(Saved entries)
---------------

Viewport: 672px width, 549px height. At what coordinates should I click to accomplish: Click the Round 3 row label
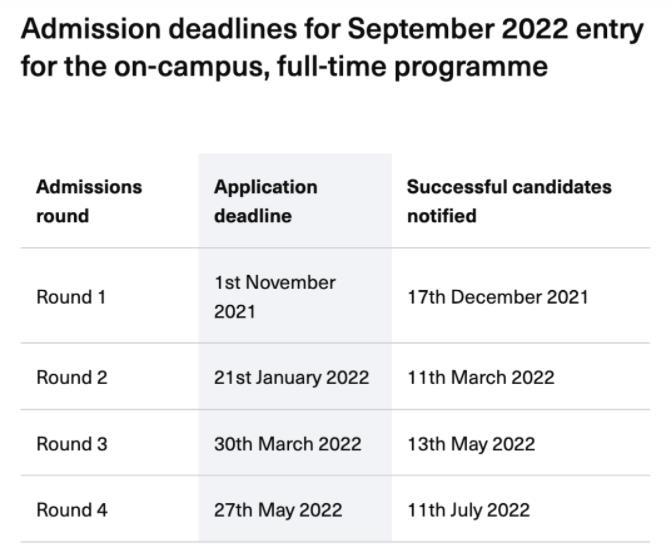click(x=72, y=444)
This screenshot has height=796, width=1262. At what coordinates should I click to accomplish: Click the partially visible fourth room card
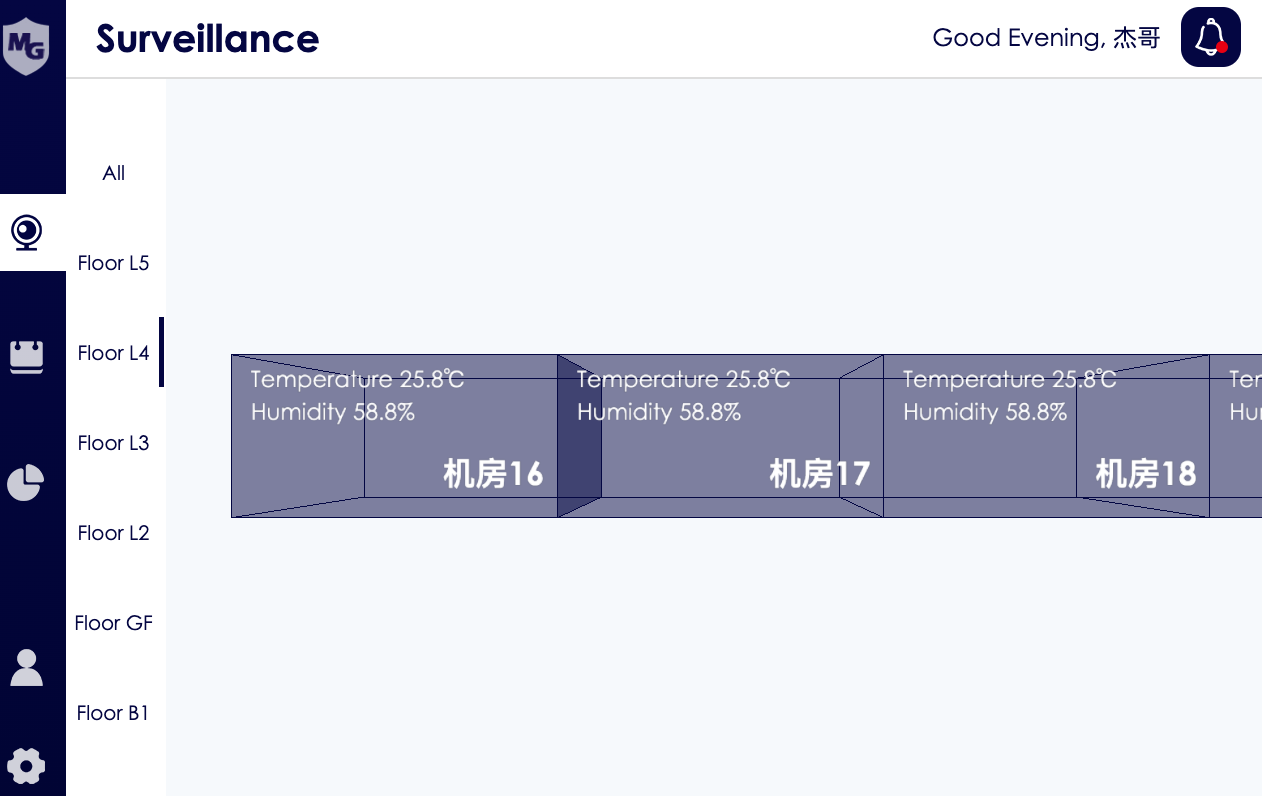pyautogui.click(x=1237, y=436)
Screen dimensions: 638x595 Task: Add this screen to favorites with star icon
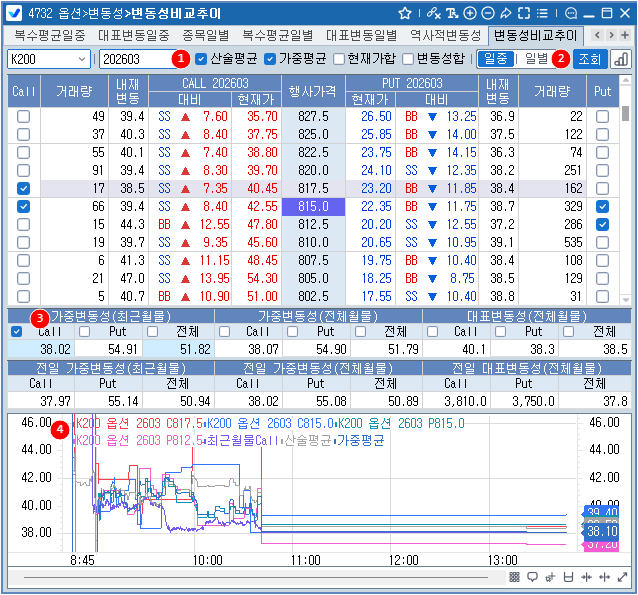(405, 13)
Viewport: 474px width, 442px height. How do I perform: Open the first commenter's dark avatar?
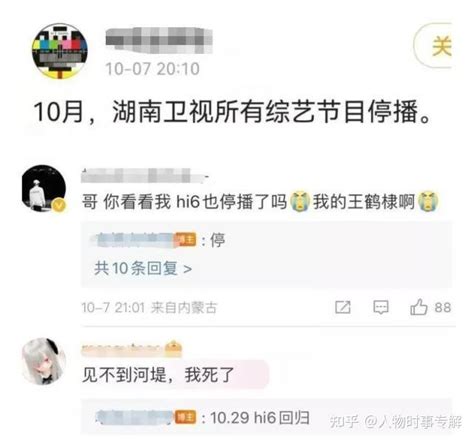click(44, 188)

---------------

**TASK REQUIREMENTS**. Restate, exactly as they appear, the line with "This screenshot has" and all the lines after it up to the end of the data above; images do not belong in the copy.

**RESULT BELOW**.
This screenshot has height=796, width=1262. At what coordinates should I click to accomplish: Click the partially visible fourth room card
pyautogui.click(x=1237, y=436)
Screen dimensions: 638x595 Task: Add this screen to favorites with star icon
(405, 13)
Viewport: 474px width, 442px height. How do I perform: Open the first commenter's dark avatar?
click(44, 188)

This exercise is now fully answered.